Single-cell transcriptome analysis of SETBP1LSL and SETBP1G870S Lin− BM cells. (A) Uniform manifold approximation and projection (UMAP) plot showing the integrated single-cell RNA (scRNA) analysis, color-coded by cell type. ETP, earliest thymic progenitors; T-DN2a, T-DN2a cells; CDP, common dendritic progenitors; MDP, monocyte-dendritic cell progenitors; Tem, T effector memory cells; DC, dendritic cells. (B) UMAP plot reporting the expression level of the artificial SETBP1-EGFP transcript in SETBP1LSL (left) and SETBP1G870S (right) 90-day-old littermates in a blue-to-yellow color scale. (C) UMAP plots reporting the expression level of Setbp1, Gata2, Hoxa9, Ezh2, and Gata1 in SETBP1LSL (left) and SETBP1G870S (right) mice in a blue-to-yellow color scale. (D) Violin plot showing the expression level of Setbp1, Gata2, Hoxa9, and Ezh2 in the HSC cluster and of Gata1 in the CMP cell cluster of SETBP1LSL (green) and SETBP1G870S (orange) mice. Differentially expressed genes were identified using a negative binomial generalized linear model; the false-positive discovery rate (FDR) was controlled using the Bonferroni procedure. (E-G) Enriched gene sets for TGF-beta signaling, Hoxa9 downregulated targets, and PRC2 targets identified in in SETBP1G870S vs SETBP1LSL HSC cells. FDR represents the Benjamini-Hochberg adjusted P value; normalized enrichment score (NES) is the normalized gene set enrichment analysis (GSEA) enrichment score. HOXA9 downreg. targets represents genes that are downregulated in HSCs expressing HOXA9.26 (H) Heat map of the top GSEA leading edge genes of the TGF-beta signaling, Hoxa9 downregulated targets, and PRC2 targets pathways in SETBP1LSL (left, green ribbon) and SETBP1G870S (right, orange ribbon) mice. (I) Western blot analysis of PB samples obtained from SETBP1LSL and SETBP1G870S mice; transgenic SETBP1 is detected both by anti-SETBP1 and anti-V5 antibodies. Actin is shown as a loading control.
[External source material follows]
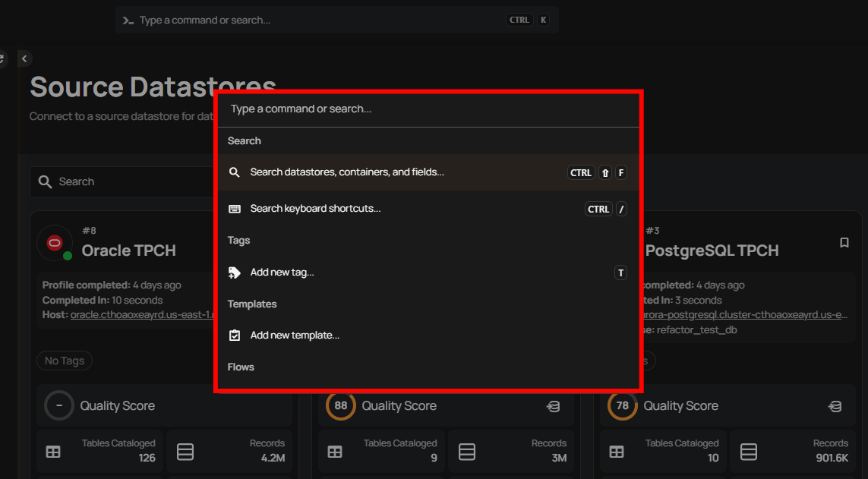Expand the Flows section of the palette
The height and width of the screenshot is (479, 868).
(x=241, y=367)
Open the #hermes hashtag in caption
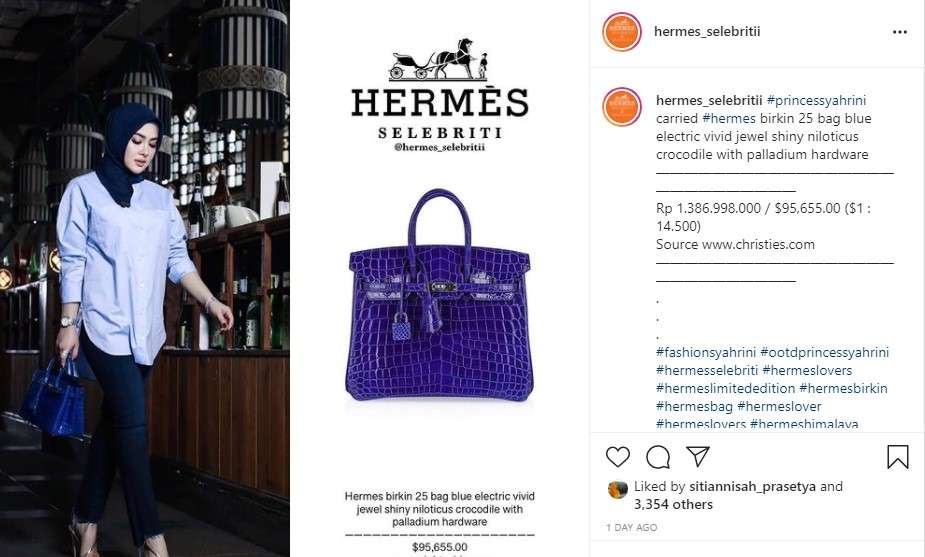Viewport: 925px width, 557px height. pyautogui.click(x=729, y=118)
Western blot analyses (Figure 3I) confirmed the stabilization of the Setbp1/Set/PP2A axis 1,2 by showing accumulation of Set protein and increased PP2A phosphorylation. Overexpression of Mecom was also confirmed at protein level. In addition, we found increased expression of Bmp5 and Myc proteins 9,12 and marked phosphorylation of S6, normally associated with mitogenic stimulation.27 Interestingly, Myc was likely posttranslationally upregulated, as previously reported,28 because it was downregulated at transcriptional level. Finally, P53 protein was strongly downregulated in SETBP1G870S mice, suggesting the existence of a complex SETBP1-TP53 interaction, as also noted in our previous work.29
To investigate the mechanisms of SETBP1-driven alteration of hematopoiesis, we looked at all the spatially autocorrelated genes across the BM pseudotime for the CMP–megakaryocyte/erythroid progenitor (MEP) and the CMP–granulocyte/monocyte progenitor (GMP) differentiation paths (Figure 4A). We identified a total of 1686 and 1213 autocorrelated genes in the 2 branches, respectively (Benjamini-Hochberg–adjusted P < .1; Moran I test > 0.15; supplemental Tables 3-4), with 793 genes in common between the CMP-MEP and CMP-GMP branches. Of the 2106 autocorrelated genes generally identified in the 2 branches, 88.2% were also differential between SETBP1G870S and SETBP1LSL in the CMP/GMP/MEP clusters (χ2 test, P < .0001; supplemental Table 5). The fraction of spatially autocorrelated and differential genes was very high in the CMP-MEP (88.7%) as well as in the CMP-GMP (91.4%) branch, however the dysregulation of the CMP-GMP branch was more profound (Figure 4B-C).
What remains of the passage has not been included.